Python: Recursion, Generators and Tries

Blog

Code, Python, Tech

by Maria on 05 Sep 2013 - 04:25  

I was learning about Tries, and writing some code to do fun stuff with them, and along the way I ran into some code on Wikipedia that seems faulty, and also came up with a silly way to explain recursion. So, I thought I'd share.

First the silly explanation of recursion:

Let's say you have this wooden sign, but somehow the letters were put on the sign backwards, so your 'welcome' sign says 'emoclew'. So, you put it in your magic box. The box has boxes inside boxes, each with one door leading to the next inner box, kind of like a russian doll with doors. The magic part is that the inner boxes and doors only appear when you feed in a piece of wood with at least one letter on it. The sign goes through the first door, and the first letter (e) is cut off and set aside, and the rest of the sign continues to go through doors. Each time a letter is cut off, set by the door, and another door magically appears, until there is just one letter on your piece of wood. At this point no more doors appear, and the wood is sent back through the door(s) it came in. Each time it goes out of a door, the letter from that box is put back on the piece of wood, but now to the other side of the piece of wood. So as it goes back through the doors it looks like this: 'w' -> 'we' -> 'wel' -> 'welc', etc., until it pops out of the last door, and you have your sign the way you want it. Or, you could just repaint he sign. ;-)

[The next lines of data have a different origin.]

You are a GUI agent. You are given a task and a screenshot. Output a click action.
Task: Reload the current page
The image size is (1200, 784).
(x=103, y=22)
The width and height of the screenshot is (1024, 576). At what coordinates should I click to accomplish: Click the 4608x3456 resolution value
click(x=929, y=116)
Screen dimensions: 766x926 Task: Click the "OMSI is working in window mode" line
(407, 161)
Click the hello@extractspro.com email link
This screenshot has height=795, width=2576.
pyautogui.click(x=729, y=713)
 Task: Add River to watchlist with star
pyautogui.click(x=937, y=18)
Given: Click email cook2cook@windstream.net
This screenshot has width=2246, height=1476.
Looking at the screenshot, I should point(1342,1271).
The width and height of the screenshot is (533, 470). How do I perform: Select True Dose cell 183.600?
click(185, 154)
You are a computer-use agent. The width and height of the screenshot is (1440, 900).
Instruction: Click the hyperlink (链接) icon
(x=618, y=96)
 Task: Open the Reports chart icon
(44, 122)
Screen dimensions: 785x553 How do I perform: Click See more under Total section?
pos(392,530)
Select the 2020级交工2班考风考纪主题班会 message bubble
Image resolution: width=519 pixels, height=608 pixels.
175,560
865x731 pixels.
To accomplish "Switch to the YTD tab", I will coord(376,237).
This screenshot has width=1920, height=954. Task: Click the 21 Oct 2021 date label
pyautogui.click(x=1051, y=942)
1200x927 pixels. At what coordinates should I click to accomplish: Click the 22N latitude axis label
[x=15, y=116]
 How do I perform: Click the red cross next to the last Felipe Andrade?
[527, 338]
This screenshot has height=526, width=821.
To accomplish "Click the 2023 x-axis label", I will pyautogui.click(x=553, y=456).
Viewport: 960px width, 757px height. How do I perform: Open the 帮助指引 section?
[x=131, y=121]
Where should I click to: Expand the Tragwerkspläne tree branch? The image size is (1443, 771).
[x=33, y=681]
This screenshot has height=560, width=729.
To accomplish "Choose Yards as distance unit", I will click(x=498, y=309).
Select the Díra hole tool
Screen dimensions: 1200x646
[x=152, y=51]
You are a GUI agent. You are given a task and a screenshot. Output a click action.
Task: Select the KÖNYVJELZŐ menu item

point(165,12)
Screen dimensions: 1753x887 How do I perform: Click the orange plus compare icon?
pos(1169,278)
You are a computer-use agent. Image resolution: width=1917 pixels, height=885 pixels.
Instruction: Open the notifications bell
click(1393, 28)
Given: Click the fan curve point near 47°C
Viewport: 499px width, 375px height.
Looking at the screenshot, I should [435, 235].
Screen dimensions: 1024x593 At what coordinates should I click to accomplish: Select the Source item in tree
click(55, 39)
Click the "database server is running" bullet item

This is pretty much how recursion works. The important bit is that the data is processed both on the way in and on the way out, and each step does exactly the same thing. This is how that code looks:

def reverse(s):
    if s == "":
        return s
    else:
        return reverse(s[1:]) + s[0]

reverse('emoclew')

The first time it goes in, there is a string there, so it goes to the else statement and runs reverse('moclew') + 'e'. The 'e' just hangs around by the door waiting for the return to be completed, while the 'moclew' goes through the next door. Same thing with the next run, the 'm' hangs out by the door, while the 'oclew' goes through the next door. Once we get to the last letter, no new door appears, instead our 'w' gets kicked out. This is the 'return s' line. But, we still have to go back out the doors we went through, so at the next door, we hit our return reverse(s[1:]) + s[0]. s[1:] at this point we have 'w' ('reverse(s[1:]) from the last door plus the 'e' (s[0]) we left hanging out, so we add them together. Going back through the next door, the reverse(s[1:]) is now 'we' and we add the 'l', continuing until we once more have our welcome sign, letters correctly written.

Now things get weird (and very useful) when we get multiple inner magic boxes. Let's say instead of our single word, we have a word tree. This time we aren't reversing the letters, just collecting them to find out what all words we have in our tree.

   B
   A
  C R
 K   E

Wouldn't it be great, if we could find all the words at once? This is basically what recursion can do. We send our tree in to our magic box. It collects the first letter, sends the tree through the next door, gets the second letter, sends the rest of the tree through the next door, but now finds two letters where it normally finds one. So, open two doors, and send each remaining tree through its own door, simultaneously! You can see how this should be faster than a for loop that would go through each branch one at a time. Recursion is most useful when you have data in tree format, such as directory structures, classification hierarchies, organization charts, etc. Or, if you are trying to do a flood fill. For an awesome explanation of the flood fill algorithm (with cats and zombies!) see the invent with python blog. There are, of course, times when recursion is not the best solution, such as calculating the nth Fibonacci number.

Great, now we are ready to look at Tries and the actual code to do this, and along the way introduce generators.

I was trying to understand Tries (aka Prefix Trees), and started playing around with the Python code on the Wikipedia entry for Tries. (You should probably go ahead and look at the whole article if you aren't sure what Tries are.) One of the last methods for Trie class in that code is items, which claims it returns an iterator.

def items(self):
    """Return an iterator over the items of the `Trie`."""
    for char, node in self.root.iteritems():
        if node.value is None:
            yield node.items
        else:
            yield node

So first let's see if we can figure out what this code is doing. Notice the yield statements. The yield statements indicate this is a generator. A yield statement is similar to a return statement, in that it sends the contents of whatever it is yielding to the calling function, but there is an important difference. As the name implies, it is only temporarily handing control over to the calling function. The generator is an object capable of creating and returning its members one at a time, because it is able to remember where it is when control is returned to it. It's purpose in life is iteration. If you have no idea what an iterable is, there is a great post on iterables here. This all may seem a bit fuzzy, but I hope by diving into this code some more, it will become clear.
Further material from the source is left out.